Requirement: Could you change "computer-use agent" to "screen-navigation agent" throughout the items below and leave everything else untouched?

++++ Records supplied

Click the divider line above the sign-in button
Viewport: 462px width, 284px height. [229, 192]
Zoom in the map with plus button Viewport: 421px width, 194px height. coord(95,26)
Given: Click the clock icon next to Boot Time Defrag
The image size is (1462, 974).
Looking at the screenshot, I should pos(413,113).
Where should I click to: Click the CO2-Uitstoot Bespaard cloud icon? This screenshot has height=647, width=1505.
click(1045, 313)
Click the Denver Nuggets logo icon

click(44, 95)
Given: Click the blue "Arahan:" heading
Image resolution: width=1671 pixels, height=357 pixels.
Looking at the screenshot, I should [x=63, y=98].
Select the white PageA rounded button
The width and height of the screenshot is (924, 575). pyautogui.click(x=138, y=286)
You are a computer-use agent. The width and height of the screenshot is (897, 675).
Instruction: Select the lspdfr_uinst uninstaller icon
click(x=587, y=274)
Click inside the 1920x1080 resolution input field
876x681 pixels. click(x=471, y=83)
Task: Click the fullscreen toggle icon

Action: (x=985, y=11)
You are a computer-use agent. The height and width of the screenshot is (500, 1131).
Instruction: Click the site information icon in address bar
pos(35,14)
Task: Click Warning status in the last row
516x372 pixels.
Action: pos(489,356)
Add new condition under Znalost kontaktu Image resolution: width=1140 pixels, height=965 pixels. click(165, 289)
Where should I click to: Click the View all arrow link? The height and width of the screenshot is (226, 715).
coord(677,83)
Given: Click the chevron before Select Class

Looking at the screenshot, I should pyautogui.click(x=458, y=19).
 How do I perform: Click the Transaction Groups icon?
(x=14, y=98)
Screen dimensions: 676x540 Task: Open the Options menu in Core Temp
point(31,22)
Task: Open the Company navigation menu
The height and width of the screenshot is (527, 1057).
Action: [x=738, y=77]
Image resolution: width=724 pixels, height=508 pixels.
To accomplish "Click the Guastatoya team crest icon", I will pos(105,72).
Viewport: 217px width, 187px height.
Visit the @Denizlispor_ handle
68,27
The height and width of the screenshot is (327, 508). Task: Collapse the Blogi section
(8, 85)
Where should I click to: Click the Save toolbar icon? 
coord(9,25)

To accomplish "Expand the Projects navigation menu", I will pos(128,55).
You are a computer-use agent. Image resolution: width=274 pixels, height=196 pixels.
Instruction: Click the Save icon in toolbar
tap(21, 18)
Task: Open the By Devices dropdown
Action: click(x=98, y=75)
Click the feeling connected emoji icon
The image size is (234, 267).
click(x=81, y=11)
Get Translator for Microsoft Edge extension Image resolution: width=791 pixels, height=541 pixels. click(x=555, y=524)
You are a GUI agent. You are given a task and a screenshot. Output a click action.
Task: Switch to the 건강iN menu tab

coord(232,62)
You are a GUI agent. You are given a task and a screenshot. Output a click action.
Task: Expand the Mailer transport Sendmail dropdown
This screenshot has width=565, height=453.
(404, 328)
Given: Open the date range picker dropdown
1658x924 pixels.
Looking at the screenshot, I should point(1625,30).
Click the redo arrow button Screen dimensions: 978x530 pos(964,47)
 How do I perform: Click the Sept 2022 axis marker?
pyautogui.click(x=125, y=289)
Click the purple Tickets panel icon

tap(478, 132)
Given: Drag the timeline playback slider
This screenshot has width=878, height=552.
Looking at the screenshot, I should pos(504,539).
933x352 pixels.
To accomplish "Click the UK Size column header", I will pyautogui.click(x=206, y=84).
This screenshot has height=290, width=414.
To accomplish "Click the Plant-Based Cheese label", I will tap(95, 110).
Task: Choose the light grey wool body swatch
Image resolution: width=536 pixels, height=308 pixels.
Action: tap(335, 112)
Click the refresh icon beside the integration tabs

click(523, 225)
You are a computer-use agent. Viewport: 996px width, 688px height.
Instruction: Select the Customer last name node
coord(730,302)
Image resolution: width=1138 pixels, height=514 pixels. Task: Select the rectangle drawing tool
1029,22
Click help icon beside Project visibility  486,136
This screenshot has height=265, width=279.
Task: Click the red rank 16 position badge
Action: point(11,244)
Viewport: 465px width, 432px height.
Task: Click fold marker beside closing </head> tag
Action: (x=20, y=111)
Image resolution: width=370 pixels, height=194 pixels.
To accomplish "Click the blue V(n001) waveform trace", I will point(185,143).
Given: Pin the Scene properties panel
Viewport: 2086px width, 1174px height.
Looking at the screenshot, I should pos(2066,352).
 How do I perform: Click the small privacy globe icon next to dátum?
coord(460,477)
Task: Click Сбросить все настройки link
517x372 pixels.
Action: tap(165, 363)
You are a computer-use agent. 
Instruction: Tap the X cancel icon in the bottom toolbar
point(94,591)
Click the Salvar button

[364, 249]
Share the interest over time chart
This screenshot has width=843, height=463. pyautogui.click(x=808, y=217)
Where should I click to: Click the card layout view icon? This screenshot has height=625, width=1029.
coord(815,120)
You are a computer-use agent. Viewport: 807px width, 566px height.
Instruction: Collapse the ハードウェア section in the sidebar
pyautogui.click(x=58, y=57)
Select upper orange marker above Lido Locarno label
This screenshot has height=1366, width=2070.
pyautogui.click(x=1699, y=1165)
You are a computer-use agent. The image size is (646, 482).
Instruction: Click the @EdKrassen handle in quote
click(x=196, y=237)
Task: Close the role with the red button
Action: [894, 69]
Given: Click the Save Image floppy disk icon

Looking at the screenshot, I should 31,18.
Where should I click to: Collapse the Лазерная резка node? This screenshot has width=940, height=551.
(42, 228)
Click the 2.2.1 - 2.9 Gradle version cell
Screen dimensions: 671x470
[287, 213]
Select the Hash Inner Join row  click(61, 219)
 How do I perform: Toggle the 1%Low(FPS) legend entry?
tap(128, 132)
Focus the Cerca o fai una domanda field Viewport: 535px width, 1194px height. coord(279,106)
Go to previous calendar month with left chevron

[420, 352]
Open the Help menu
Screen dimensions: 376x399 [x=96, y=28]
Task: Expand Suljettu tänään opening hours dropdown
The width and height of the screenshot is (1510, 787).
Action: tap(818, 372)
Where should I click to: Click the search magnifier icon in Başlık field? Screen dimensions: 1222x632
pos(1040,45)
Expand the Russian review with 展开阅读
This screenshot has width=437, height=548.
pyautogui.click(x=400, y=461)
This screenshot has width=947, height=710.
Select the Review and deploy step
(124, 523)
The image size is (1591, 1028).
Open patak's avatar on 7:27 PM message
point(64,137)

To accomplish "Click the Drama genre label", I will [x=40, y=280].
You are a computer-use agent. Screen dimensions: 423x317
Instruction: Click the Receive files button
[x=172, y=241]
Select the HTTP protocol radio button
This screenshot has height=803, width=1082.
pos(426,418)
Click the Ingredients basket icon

++++++++

Task answer:
Click the divider line above the sign-in button
Viewport: 462px width, 284px height. [229, 192]
Zoom in the map with plus button Viewport: 421px width, 194px height. coord(95,26)
Given: Click the clock icon next to Boot Time Defrag
The image size is (1462, 974).
Looking at the screenshot, I should pos(413,113).
Where should I click to: Click the CO2-Uitstoot Bespaard cloud icon? This screenshot has height=647, width=1505.
click(1045, 313)
Click the Denver Nuggets logo icon

click(44, 95)
Given: Click the blue "Arahan:" heading
Image resolution: width=1671 pixels, height=357 pixels.
Looking at the screenshot, I should [x=63, y=98].
Select the white PageA rounded button
The width and height of the screenshot is (924, 575). pyautogui.click(x=138, y=286)
You are a screen-navigation agent. The width and height of the screenshot is (897, 675).
Instruction: Select the lspdfr_uinst uninstaller icon
click(x=587, y=274)
Click inside the 1920x1080 resolution input field
876x681 pixels. click(x=471, y=83)
Task: Click the fullscreen toggle icon

Action: (x=985, y=11)
You are a screen-navigation agent. The height and width of the screenshot is (500, 1131).
Instruction: Click the site information icon in address bar
pos(35,14)
Task: Click Warning status in the last row
516x372 pixels.
Action: pos(489,356)
Add new condition under Znalost kontaktu Image resolution: width=1140 pixels, height=965 pixels. click(165, 289)
Where should I click to: Click the View all arrow link? The height and width of the screenshot is (226, 715).
coord(677,83)
Given: Click the chevron before Select Class

Looking at the screenshot, I should pyautogui.click(x=458, y=19).
 How do I perform: Click the Transaction Groups icon?
(x=14, y=98)
Screen dimensions: 676x540 Task: Open the Options menu in Core Temp
point(31,22)
Task: Open the Company navigation menu
The height and width of the screenshot is (527, 1057).
Action: [x=738, y=77]
Image resolution: width=724 pixels, height=508 pixels.
To accomplish "Click the Guastatoya team crest icon", I will pos(105,72).
Viewport: 217px width, 187px height.
Visit the @Denizlispor_ handle
68,27
The height and width of the screenshot is (327, 508). Task: Collapse the Blogi section
(8, 85)
Where should I click to: Click the Save toolbar icon? 
coord(9,25)

To accomplish "Expand the Projects navigation menu", I will pos(128,55).
You are a screen-navigation agent. Image resolution: width=274 pixels, height=196 pixels.
Instruction: Click the Save icon in toolbar
tap(21, 18)
Task: Open the By Devices dropdown
Action: click(x=98, y=75)
Click the feeling connected emoji icon
The image size is (234, 267).
click(x=81, y=11)
Get Translator for Microsoft Edge extension Image resolution: width=791 pixels, height=541 pixels. click(x=555, y=524)
You are a GUI agent. You are given a task and a screenshot. Output a click action.
Task: Switch to the 건강iN menu tab

coord(232,62)
You are a GUI agent. You are given a task and a screenshot. Output a click action.
Task: Expand the Mailer transport Sendmail dropdown
This screenshot has width=565, height=453.
(404, 328)
Given: Open the date range picker dropdown
1658x924 pixels.
Looking at the screenshot, I should point(1625,30).
Click the redo arrow button Screen dimensions: 978x530 pos(964,47)
 How do I perform: Click the Sept 2022 axis marker?
pyautogui.click(x=125, y=289)
Click the purple Tickets panel icon

tap(478, 132)
Given: Drag the timeline playback slider
This screenshot has width=878, height=552.
Looking at the screenshot, I should pos(504,539).
933x352 pixels.
To accomplish "Click the UK Size column header", I will pyautogui.click(x=206, y=84).
This screenshot has height=290, width=414.
To accomplish "Click the Plant-Based Cheese label", I will tap(95, 110).
Task: Choose the light grey wool body swatch
Image resolution: width=536 pixels, height=308 pixels.
Action: tap(335, 112)
Click the refresh icon beside the integration tabs

click(523, 225)
You are a screen-navigation agent. Viewport: 996px width, 688px height.
Instruction: Select the Customer last name node
coord(730,302)
Image resolution: width=1138 pixels, height=514 pixels. Task: Select the rectangle drawing tool
1029,22
Click help icon beside Project visibility  486,136
This screenshot has height=265, width=279.
Task: Click the red rank 16 position badge
Action: point(11,244)
Viewport: 465px width, 432px height.
Task: Click fold marker beside closing </head> tag
Action: (x=20, y=111)
Image resolution: width=370 pixels, height=194 pixels.
To accomplish "Click the blue V(n001) waveform trace", I will point(185,143).
Given: Pin the Scene properties panel
Viewport: 2086px width, 1174px height.
Looking at the screenshot, I should pos(2066,352).
 How do I perform: Click the small privacy globe icon next to dátum?
coord(460,477)
Task: Click Сбросить все настройки link
517x372 pixels.
Action: tap(165, 363)
You are a screen-navigation agent. 
Instruction: Tap the X cancel icon in the bottom toolbar
point(94,591)
Click the Salvar button

[364, 249]
Share the interest over time chart
This screenshot has width=843, height=463. pyautogui.click(x=808, y=217)
Where should I click to: Click the card layout view icon? This screenshot has height=625, width=1029.
coord(815,120)
You are a screen-navigation agent. Viewport: 807px width, 566px height.
Instruction: Collapse the ハードウェア section in the sidebar
pyautogui.click(x=58, y=57)
Select upper orange marker above Lido Locarno label
This screenshot has height=1366, width=2070.
pyautogui.click(x=1699, y=1165)
You are a screen-navigation agent. The image size is (646, 482).
Instruction: Click the @EdKrassen handle in quote
click(x=196, y=237)
Task: Close the role with the red button
Action: [894, 69]
Given: Click the Save Image floppy disk icon

Looking at the screenshot, I should 31,18.
Where should I click to: Collapse the Лазерная резка node? This screenshot has width=940, height=551.
(42, 228)
Click the 2.2.1 - 2.9 Gradle version cell
Screen dimensions: 671x470
[287, 213]
Select the Hash Inner Join row  click(61, 219)
 How do I perform: Toggle the 1%Low(FPS) legend entry?
tap(128, 132)
Focus the Cerca o fai una domanda field Viewport: 535px width, 1194px height. coord(279,106)
Go to previous calendar month with left chevron

[420, 352]
Open the Help menu
Screen dimensions: 376x399 [x=96, y=28]
Task: Expand Suljettu tänään opening hours dropdown
The width and height of the screenshot is (1510, 787).
Action: tap(818, 372)
Where should I click to: Click the search magnifier icon in Başlık field? Screen dimensions: 1222x632
pos(1040,45)
Expand the Russian review with 展开阅读
This screenshot has width=437, height=548.
pyautogui.click(x=400, y=461)
This screenshot has width=947, height=710.
Select the Review and deploy step
(124, 523)
The image size is (1591, 1028).
Open patak's avatar on 7:27 PM message
point(64,137)

To accomplish "Click the Drama genre label", I will [x=40, y=280].
You are a screen-navigation agent. Screen dimensions: 423x317
Instruction: Click the Receive files button
[x=172, y=241]
Select the HTTP protocol radio button
This screenshot has height=803, width=1082.
pos(426,418)
Click the Ingredients basket icon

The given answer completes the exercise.